Task objective -> Pick out and copy every line in the rows below that contains the word "Instruction".

◇ ◇ ◇ ◇ ◇

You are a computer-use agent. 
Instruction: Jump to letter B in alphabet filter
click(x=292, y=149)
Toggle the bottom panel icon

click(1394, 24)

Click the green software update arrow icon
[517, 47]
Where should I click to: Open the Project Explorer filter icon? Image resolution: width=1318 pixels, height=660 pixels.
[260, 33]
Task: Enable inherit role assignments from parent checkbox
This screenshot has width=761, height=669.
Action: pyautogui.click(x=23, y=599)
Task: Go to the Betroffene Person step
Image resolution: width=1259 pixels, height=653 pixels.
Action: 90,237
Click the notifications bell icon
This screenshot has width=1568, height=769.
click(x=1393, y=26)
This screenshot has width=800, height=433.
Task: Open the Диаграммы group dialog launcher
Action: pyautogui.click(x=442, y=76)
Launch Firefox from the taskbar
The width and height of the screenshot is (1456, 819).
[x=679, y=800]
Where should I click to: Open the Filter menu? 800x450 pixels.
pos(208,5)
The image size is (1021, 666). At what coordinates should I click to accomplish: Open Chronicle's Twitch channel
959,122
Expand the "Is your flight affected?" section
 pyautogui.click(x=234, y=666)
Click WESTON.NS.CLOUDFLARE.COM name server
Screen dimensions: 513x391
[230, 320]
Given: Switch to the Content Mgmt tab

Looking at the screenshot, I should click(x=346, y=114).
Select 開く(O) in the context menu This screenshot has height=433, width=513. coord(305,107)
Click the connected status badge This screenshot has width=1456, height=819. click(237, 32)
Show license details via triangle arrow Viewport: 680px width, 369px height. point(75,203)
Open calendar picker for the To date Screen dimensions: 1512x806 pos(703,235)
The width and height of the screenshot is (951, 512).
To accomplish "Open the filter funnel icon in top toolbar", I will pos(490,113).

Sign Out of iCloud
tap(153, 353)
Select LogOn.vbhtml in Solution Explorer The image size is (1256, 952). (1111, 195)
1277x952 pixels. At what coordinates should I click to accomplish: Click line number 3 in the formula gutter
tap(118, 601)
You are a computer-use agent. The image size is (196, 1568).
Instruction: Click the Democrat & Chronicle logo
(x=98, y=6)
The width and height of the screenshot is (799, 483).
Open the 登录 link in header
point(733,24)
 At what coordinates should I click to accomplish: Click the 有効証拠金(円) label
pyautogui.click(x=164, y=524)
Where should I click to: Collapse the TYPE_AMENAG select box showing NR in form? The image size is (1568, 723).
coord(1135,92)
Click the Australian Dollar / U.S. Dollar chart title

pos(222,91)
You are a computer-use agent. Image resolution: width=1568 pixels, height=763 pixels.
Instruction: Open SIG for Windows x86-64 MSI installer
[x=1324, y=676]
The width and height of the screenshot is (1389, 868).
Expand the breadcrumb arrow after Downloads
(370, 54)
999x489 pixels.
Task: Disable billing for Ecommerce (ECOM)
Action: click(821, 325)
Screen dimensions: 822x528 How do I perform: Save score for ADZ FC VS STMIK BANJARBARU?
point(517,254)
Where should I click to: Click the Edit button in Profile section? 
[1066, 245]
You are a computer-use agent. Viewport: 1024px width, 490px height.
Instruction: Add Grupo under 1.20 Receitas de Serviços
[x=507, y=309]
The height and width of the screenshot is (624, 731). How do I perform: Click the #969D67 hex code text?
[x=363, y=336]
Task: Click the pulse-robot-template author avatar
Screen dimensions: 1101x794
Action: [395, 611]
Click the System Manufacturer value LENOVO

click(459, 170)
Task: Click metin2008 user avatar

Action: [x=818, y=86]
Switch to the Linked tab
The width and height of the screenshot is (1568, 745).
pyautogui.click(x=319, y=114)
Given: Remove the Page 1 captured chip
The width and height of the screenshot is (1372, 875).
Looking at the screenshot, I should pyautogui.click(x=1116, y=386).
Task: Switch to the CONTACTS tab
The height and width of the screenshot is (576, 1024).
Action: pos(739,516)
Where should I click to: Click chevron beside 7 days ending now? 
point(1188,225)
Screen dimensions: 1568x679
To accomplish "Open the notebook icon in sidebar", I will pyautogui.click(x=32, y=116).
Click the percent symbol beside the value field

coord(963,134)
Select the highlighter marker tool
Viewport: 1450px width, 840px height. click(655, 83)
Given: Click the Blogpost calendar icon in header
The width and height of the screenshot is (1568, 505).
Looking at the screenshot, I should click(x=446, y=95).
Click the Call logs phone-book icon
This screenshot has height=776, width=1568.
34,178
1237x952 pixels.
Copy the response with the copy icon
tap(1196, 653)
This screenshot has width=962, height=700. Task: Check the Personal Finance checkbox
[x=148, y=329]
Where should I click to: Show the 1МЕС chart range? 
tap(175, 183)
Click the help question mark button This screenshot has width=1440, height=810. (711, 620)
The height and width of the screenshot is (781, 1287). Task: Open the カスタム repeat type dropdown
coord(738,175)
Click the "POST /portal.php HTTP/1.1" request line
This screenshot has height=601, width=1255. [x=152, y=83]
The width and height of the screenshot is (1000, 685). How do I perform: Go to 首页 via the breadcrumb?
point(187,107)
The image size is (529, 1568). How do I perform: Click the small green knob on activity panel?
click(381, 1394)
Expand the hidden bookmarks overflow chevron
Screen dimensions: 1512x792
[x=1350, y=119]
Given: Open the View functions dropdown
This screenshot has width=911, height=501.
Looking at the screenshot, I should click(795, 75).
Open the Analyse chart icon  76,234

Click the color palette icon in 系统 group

◇ ◇ ◇ ◇ ◇

Written reply ->
Instruction: Jump to letter B in alphabet filter
Instruction: Click the Democrat & Chronicle logo
Instruction: Open SIG for Windows x86-64 MSI installer
Instruction: Add Grupo under 1.20 Receitas de Serviços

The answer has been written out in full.